EH: The main reason was we looked at the site and saw the small little covers. So if it’s going to have to work at two inches by two inches or whatever, that’s a whole different requirement than working in six inches by nine inches, the book size. So we thought, we’re doing this just for eMusic, just for this page, so that’s an advantage. Instead of repurposing something we’ve done for a whole different context, we make it just for this. So everything was about that: a bold image, text that would stand out. A dinosaur? I don’t know.
YS: Who can argue with a dinosaur?
EH: It’s a basic format that we can repeat for the next three. A different dinosaur maybe? [Laughs] The next one is all going to be romantic stories, so maybe we should do two dinosaurs holding hands.
YS: Were you familiar with eMusic before?
EH: I knew about it, but that’s all.
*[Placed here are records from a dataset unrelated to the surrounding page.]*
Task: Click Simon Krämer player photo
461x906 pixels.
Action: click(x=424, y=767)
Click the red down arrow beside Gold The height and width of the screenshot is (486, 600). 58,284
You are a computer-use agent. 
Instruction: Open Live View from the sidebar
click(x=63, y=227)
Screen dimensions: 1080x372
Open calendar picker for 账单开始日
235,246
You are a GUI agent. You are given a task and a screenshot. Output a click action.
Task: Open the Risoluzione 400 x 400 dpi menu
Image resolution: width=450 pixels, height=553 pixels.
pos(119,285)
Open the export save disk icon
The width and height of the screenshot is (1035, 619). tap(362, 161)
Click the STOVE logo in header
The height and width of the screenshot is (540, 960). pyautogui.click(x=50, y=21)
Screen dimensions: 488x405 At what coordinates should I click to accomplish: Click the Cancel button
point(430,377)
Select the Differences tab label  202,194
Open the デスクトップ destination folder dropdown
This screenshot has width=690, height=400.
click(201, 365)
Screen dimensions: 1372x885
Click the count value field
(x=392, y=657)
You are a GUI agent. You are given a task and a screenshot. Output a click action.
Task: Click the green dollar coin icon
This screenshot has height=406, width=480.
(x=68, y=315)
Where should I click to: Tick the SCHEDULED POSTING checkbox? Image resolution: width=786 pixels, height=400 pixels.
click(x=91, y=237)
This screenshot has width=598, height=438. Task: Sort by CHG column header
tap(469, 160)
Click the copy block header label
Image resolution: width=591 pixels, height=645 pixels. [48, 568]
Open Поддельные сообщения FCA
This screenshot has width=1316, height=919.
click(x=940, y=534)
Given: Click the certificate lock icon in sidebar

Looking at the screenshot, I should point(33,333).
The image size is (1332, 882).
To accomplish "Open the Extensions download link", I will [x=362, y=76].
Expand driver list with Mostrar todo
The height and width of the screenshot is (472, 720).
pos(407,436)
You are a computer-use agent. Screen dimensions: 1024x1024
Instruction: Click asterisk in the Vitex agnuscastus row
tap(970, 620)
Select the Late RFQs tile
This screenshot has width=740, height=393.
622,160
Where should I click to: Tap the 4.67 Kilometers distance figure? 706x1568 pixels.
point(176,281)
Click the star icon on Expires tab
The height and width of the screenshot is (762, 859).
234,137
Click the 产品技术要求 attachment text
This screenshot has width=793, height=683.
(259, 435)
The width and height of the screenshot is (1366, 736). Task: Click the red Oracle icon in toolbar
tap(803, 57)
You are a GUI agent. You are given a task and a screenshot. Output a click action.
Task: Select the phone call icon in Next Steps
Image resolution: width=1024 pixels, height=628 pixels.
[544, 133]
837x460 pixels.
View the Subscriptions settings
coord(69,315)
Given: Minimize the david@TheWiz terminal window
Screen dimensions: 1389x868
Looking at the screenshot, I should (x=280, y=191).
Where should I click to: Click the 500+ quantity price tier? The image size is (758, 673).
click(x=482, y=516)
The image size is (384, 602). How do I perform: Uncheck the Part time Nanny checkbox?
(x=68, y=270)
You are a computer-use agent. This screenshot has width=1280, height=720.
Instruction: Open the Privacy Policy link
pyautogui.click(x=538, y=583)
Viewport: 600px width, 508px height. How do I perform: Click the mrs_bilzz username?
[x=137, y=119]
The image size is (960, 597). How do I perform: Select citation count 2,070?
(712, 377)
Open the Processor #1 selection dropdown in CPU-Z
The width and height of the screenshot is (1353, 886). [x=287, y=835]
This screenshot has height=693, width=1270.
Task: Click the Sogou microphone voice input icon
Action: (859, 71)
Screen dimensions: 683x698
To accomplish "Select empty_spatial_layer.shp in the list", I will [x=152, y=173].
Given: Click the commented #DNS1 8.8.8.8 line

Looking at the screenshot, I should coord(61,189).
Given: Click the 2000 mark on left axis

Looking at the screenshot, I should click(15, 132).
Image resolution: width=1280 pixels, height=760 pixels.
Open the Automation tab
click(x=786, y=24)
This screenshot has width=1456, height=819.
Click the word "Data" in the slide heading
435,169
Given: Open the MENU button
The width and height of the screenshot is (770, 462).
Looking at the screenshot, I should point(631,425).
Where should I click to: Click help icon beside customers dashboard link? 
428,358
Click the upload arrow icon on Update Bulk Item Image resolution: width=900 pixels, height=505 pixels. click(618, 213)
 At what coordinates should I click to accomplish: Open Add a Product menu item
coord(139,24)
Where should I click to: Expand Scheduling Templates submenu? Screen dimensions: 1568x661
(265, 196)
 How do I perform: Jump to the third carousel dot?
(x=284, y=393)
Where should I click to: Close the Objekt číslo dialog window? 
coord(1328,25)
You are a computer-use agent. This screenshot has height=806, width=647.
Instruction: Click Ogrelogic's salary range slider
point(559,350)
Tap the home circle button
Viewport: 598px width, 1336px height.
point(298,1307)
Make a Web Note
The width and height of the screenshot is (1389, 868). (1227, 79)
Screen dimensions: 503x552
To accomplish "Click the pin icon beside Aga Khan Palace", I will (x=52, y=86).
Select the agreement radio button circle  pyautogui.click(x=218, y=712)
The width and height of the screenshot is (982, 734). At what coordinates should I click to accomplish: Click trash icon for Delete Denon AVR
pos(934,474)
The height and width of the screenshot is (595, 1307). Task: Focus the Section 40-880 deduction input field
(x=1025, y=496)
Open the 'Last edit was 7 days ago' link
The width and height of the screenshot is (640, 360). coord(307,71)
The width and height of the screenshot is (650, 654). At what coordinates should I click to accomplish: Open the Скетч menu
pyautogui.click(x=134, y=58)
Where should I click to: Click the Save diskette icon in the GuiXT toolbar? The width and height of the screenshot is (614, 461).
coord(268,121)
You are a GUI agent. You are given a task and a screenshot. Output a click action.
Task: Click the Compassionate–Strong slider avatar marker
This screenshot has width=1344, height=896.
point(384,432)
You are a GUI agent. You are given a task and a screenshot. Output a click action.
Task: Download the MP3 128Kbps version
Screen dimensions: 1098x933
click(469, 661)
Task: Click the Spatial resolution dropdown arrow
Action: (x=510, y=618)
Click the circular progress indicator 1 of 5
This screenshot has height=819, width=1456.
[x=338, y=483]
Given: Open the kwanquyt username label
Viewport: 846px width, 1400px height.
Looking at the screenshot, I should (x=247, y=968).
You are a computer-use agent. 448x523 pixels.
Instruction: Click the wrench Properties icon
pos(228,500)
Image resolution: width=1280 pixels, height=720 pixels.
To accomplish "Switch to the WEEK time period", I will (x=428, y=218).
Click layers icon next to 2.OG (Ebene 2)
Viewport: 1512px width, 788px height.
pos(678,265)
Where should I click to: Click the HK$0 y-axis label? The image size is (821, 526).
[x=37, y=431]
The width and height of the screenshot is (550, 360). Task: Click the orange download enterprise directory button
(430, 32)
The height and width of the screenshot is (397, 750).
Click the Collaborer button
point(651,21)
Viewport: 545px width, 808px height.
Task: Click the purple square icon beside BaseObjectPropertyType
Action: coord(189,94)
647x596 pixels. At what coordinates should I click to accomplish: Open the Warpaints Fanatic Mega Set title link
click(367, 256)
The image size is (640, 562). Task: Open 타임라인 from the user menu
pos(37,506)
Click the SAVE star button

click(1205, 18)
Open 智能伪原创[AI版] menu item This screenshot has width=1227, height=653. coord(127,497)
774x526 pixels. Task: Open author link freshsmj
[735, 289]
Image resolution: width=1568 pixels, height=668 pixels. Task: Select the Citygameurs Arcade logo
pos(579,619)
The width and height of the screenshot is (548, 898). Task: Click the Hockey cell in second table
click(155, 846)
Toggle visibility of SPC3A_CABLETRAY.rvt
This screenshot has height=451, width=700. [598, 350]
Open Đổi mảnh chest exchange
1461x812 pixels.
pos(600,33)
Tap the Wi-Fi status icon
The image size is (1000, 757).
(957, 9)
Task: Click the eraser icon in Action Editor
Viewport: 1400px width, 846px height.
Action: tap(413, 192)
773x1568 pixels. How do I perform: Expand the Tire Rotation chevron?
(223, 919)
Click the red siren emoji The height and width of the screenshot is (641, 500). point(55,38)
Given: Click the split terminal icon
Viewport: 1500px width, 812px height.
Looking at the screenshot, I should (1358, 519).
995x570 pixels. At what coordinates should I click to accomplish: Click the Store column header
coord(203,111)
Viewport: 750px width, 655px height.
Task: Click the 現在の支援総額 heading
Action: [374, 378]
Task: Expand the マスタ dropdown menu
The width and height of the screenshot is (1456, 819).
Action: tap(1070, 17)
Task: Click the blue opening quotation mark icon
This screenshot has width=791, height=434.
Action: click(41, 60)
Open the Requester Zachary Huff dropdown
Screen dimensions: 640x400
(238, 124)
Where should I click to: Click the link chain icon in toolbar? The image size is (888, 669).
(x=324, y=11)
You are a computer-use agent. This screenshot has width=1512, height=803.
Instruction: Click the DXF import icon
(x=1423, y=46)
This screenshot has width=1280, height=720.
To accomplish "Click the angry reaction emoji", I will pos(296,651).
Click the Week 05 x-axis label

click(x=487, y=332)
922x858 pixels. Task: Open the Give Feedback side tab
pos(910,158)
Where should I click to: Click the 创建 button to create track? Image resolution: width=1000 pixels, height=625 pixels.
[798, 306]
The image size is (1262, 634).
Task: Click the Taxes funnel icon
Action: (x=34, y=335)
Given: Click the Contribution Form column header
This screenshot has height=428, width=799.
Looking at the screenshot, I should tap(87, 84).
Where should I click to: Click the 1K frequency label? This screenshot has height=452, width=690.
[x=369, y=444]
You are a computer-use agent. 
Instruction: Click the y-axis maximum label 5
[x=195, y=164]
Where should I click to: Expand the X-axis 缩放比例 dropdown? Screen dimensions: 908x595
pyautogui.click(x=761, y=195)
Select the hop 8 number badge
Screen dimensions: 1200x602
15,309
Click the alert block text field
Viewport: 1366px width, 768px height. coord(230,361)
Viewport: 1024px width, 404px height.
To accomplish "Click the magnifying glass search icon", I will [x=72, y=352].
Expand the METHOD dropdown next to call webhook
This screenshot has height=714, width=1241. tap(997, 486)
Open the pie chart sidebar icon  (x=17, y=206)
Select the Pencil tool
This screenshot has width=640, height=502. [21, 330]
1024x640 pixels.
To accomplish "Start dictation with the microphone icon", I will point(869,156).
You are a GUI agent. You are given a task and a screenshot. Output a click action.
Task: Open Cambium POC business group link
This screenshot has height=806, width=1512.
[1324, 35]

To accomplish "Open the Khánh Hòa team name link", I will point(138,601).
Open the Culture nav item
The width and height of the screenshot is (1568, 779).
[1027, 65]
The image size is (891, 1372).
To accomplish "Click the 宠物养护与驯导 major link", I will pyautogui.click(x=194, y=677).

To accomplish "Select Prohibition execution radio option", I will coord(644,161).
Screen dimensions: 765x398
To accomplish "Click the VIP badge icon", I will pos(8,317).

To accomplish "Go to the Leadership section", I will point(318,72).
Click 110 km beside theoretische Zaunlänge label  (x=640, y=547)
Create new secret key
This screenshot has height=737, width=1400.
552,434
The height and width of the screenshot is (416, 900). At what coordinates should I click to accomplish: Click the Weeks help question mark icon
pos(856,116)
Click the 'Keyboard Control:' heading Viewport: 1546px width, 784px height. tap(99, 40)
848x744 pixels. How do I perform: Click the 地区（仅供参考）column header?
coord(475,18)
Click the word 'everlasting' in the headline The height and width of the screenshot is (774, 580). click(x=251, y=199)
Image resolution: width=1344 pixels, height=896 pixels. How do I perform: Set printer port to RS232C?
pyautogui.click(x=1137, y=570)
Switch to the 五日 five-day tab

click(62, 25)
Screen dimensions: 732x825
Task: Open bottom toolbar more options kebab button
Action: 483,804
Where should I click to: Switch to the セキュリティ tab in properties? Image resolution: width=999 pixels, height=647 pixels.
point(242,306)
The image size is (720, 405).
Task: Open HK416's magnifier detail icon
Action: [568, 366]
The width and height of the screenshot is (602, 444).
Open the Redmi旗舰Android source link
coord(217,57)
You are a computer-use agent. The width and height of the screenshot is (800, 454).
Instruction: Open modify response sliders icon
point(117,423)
It seemed neat, but I was only casually aware.
YS: Did we give you comp subscriptions or anything?
EH: No, and I’ve been too embarrassed to bring it up! [Laughs]
YS: Ha! Okay, well we’ll take care of that once we get off the phone.
EH: That’d be great. But it definitely seems like ethos-wise a very good fit, and a place we were happy to partner with. It seems like a natural symmetry.
YS: Are there any McSweeney’s pieces that are either particularly appropriate or amazingly inappropriate for this format?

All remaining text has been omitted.